Douglas Otis wrote:
Rejections based upon the MailFrom IP address path failures,
regardless of the asserted SSP policy, would diminish DKIM's
delivery integrity.
SPF FAIL users have had it with "delivery integrity", DKIM or
otherwise, they are determined to eradicate the backscatter at
all costs. The proposal to use DKIM PASS as second opinion is
from a receiver's POV worried about "traditional forwarding".
After the final dot of the DATA at the border is the last point
in time to arrive at a reliable decision wrt reject vs. accept.
TPA-SSP can better validate MailFrom
| The application of TPA-SSP at the MailFrom represents an
| entirely optional strategy which may or may not prove either
| effective or practical. The MailFrom scope is offered only
| for experimentation.
Please inform me about the outcome of the optional experiments,
RFC number, implementations, test suite, deployment, the works.
What you have at the moment is only a draft, it would be unwise
to confuse this with worldwide adoption.
A new resource record is not a solution, as both record types
must still be published to ensure legacy compatibility.
Existing SPF versions (in essence v=spf1 and spf2.0/pra) must do
this, future users of the now existing SPF RR are not forced to
replicate their policies in TXT records. Or are you talking
about the problem with existing MS platforms and new RR types ?

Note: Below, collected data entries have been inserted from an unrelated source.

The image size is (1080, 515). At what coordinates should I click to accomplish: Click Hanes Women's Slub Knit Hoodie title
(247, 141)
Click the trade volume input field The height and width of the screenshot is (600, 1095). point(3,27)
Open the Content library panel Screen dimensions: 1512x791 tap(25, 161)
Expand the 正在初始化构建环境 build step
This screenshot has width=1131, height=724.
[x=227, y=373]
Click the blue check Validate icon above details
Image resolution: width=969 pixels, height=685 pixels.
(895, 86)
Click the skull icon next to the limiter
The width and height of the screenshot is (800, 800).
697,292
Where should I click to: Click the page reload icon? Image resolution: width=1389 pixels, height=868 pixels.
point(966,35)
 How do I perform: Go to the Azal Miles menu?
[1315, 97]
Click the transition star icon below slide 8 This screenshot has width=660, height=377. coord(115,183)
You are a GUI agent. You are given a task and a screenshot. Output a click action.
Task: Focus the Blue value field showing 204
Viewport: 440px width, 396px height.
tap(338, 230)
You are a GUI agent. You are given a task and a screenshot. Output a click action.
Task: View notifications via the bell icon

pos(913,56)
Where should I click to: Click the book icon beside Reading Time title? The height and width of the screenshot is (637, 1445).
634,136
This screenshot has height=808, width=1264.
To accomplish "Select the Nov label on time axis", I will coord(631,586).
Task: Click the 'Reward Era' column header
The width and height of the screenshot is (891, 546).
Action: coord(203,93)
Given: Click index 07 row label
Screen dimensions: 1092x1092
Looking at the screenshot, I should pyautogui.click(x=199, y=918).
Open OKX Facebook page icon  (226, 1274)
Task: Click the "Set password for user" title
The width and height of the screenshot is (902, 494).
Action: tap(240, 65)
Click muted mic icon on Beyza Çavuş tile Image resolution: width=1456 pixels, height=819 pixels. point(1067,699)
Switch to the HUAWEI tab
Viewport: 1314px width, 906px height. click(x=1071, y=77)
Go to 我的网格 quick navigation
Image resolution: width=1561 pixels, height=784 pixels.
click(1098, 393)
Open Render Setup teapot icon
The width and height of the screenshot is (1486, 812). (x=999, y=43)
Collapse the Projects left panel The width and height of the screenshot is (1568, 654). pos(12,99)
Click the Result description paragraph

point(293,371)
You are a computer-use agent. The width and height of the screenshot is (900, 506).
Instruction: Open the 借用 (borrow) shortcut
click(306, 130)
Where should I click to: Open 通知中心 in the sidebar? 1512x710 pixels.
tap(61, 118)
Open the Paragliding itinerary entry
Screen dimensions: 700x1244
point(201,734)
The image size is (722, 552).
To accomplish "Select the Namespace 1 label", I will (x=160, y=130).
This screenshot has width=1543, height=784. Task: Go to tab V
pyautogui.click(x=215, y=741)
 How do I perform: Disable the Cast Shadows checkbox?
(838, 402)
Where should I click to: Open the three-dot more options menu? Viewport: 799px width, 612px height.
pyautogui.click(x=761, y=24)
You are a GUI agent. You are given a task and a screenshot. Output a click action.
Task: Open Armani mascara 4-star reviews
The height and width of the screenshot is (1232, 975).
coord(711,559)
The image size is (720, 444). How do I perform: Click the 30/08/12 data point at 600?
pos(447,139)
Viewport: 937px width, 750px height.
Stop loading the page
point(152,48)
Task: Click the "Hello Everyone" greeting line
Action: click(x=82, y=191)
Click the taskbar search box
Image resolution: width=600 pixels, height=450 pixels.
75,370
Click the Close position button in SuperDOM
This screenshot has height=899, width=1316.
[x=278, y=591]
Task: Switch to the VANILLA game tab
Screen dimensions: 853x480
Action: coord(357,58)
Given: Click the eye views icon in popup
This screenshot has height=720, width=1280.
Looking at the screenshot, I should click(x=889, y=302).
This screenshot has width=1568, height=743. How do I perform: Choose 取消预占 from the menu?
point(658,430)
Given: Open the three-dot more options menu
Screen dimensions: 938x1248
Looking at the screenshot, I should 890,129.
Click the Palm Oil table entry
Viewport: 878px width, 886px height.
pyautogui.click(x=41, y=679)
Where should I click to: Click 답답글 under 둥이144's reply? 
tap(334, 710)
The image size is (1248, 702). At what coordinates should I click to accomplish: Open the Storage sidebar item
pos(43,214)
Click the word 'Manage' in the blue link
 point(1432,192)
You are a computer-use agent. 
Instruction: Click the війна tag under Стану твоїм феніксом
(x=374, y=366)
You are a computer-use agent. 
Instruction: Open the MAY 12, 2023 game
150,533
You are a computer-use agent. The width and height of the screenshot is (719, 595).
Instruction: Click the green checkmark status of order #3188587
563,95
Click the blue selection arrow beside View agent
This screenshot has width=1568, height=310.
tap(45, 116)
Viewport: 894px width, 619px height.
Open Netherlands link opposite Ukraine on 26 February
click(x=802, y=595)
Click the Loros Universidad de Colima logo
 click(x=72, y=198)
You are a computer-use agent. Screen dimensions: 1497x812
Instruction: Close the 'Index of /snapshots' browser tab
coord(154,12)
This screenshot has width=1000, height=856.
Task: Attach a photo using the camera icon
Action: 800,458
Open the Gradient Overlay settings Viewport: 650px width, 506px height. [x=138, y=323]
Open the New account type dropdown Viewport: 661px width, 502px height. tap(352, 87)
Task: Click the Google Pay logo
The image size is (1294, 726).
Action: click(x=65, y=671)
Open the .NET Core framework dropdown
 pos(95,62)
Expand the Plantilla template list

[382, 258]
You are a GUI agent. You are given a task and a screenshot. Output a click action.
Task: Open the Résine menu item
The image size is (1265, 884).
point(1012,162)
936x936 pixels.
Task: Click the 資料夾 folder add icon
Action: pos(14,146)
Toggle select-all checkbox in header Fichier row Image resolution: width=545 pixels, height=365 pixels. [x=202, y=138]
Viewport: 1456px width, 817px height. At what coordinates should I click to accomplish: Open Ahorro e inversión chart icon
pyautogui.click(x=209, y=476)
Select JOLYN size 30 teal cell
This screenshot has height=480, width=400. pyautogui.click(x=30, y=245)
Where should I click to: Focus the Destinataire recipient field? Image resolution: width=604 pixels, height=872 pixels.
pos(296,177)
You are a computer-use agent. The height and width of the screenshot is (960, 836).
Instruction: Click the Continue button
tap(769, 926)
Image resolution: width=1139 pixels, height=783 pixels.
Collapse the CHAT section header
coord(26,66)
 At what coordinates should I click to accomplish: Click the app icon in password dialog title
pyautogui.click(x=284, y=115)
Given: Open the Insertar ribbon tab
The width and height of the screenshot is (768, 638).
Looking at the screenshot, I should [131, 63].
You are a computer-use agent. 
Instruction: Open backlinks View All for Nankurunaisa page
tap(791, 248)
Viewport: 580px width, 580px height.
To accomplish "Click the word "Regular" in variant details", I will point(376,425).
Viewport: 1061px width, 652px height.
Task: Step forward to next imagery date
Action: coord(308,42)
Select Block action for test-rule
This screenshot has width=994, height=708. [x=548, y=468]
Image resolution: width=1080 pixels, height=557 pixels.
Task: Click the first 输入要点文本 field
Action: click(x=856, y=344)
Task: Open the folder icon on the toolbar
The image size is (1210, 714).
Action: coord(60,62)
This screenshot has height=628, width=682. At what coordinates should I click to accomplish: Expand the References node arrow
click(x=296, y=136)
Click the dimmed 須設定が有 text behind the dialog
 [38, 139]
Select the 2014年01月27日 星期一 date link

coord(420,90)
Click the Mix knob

I hope that this will go away.
Phillip's concept holds greater promise
We failed to get this WG to support it :-(
and does not result in records that must contain "everything",
including the kitchen sink.
Records can be separate while sharing an RR type. Of course the
complete set including the kitchen sink has to fit into a reply
sent over UDP. If that's not good enough you need a new RR type,
or a special label like _ssp. With a new label it is not more
trivial to cover wildcards at the unlabelled domain, you have to
decide what's most important. Apparently the SSP decision was:
"We might want lots of info" => "we cannot share an existing RR",
"it has to work with TXT" => "we need our own label", and after
these decisions wildcards are not more trivial, tough. But one
of the two premises ("lots of info") might be wrong, so far SSP
needs about 25 bytes - ignoring [FWS] for the moment, submitted
as "SSP issue".
The issue involving wildcards really demands that SMTP should
soon mandate publishing MX records to ensure message acceptance,
at least for IPv6 in 2821bis. : )
The Last Call ended 2007-12-24, and after five objections I did
not add this point again, and we failed to get support for this
2821bis issue :-(
You can't build TPA-SSP on two rejected ideas, 2821bis will keep
its ugly address fallback also for IPv6 / AAAA. It was a window
of opportunity because 2821 didn't mention AAAA explicitly, but
I saw to it that 2821bis does, so this window will be closed.